Work out how many lines in the records contain the word "Enable", and give that number alone.
▬▬▬▬▬▬▬▬▬▬
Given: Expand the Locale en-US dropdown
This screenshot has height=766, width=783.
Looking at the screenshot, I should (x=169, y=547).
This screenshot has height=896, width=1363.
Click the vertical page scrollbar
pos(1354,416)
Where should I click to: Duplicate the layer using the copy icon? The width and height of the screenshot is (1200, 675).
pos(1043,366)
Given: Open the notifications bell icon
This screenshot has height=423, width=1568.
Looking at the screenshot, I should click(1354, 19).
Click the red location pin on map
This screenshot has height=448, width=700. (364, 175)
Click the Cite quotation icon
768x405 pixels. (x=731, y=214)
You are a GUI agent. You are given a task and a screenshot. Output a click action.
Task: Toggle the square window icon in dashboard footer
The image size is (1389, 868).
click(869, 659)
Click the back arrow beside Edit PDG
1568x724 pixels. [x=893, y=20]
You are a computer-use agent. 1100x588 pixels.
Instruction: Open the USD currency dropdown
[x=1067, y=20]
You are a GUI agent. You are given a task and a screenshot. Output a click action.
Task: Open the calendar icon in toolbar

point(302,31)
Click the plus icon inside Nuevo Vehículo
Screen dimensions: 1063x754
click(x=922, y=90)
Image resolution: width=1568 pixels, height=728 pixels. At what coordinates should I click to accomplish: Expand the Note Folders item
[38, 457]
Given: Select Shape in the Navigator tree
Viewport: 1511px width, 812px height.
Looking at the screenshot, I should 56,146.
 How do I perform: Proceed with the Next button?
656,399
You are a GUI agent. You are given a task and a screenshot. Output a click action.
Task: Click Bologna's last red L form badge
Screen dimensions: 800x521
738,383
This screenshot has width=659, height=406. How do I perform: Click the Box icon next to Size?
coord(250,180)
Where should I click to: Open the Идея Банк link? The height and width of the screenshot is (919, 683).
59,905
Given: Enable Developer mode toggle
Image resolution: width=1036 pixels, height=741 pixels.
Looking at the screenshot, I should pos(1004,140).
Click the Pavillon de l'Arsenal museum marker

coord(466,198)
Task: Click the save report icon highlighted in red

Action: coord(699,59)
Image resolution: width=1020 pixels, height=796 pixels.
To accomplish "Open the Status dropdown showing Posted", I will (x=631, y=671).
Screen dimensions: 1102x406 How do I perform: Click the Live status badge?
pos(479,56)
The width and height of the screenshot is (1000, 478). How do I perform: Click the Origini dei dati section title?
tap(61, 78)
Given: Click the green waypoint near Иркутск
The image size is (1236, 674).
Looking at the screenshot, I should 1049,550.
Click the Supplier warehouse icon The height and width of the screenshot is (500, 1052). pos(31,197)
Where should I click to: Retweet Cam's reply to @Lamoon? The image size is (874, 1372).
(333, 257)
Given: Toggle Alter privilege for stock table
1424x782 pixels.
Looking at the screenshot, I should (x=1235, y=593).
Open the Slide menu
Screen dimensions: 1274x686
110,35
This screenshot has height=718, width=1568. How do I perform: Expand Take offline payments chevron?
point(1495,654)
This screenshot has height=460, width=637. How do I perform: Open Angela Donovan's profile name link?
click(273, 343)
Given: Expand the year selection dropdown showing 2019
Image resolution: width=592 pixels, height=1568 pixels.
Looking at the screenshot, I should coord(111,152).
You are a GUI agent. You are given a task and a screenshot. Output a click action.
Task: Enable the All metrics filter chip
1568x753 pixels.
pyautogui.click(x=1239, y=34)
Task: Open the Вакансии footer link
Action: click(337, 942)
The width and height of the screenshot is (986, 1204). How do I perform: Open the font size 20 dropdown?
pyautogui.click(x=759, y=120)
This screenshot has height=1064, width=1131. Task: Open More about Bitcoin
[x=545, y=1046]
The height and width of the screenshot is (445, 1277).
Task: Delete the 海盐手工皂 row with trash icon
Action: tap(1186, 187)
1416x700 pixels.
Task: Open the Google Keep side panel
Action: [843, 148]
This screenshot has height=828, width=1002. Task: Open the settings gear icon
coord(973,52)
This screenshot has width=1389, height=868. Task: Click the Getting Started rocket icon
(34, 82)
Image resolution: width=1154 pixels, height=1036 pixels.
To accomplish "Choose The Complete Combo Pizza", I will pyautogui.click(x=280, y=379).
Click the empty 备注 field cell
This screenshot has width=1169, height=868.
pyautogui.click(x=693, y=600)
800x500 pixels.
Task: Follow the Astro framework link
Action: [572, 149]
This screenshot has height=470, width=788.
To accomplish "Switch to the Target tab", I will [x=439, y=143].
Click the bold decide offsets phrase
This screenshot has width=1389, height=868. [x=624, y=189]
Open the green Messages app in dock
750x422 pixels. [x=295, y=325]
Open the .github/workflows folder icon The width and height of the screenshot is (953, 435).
▬▬▬▬▬▬▬▬▬▬
#### Exercise output
2